For those not yet familiar with the work of some of the newer international ''stars'' in painting, I suggest a visit to the Rosa Esman Gallery here. It need not be a long visit, for the number of works on view is small, and the quality of most of them is not particularly high.

Three Italians, Sandro Chia, Enzo Cucchi, and Francesco Clemente, comprise the bulk of this exhibition of some of today's younger and more wildly impetuous painterly heroes. A few additional pieces by the German, Anselm Kiefer, and the American, Jean Michel Basquiat, round out the show.
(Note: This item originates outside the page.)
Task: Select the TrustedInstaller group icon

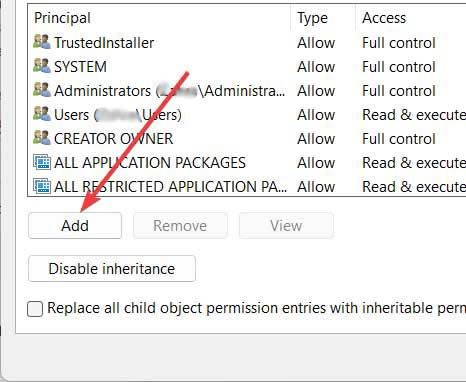Action: point(42,42)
Of the group, Chia comes off best, not because he is represented at his highest level of quality (which isn't particularly high at that), but because what he is represented by quite adequately conveys what he is trying to do. Basquiat, on the other hand, comes off very poorly, thanks to work that shows us little of what he can do with paint. This is unfortunate, because this young man , barely into his 20s, has a passionately genuine if still somewhat unfocused talent.

Other than that, it's difficult to know what to say about this exhibition. It's worth seeing in order to keep up with what's going on, but certainly not if one is searching for a significant aesthetic experience. In a way, viewing it is like reading the daily papers: It helps keep us aware of what is happening, and provides some food for thought.

At the Rosa Esman gallery, 29 West 57th Street, through Jan. 15.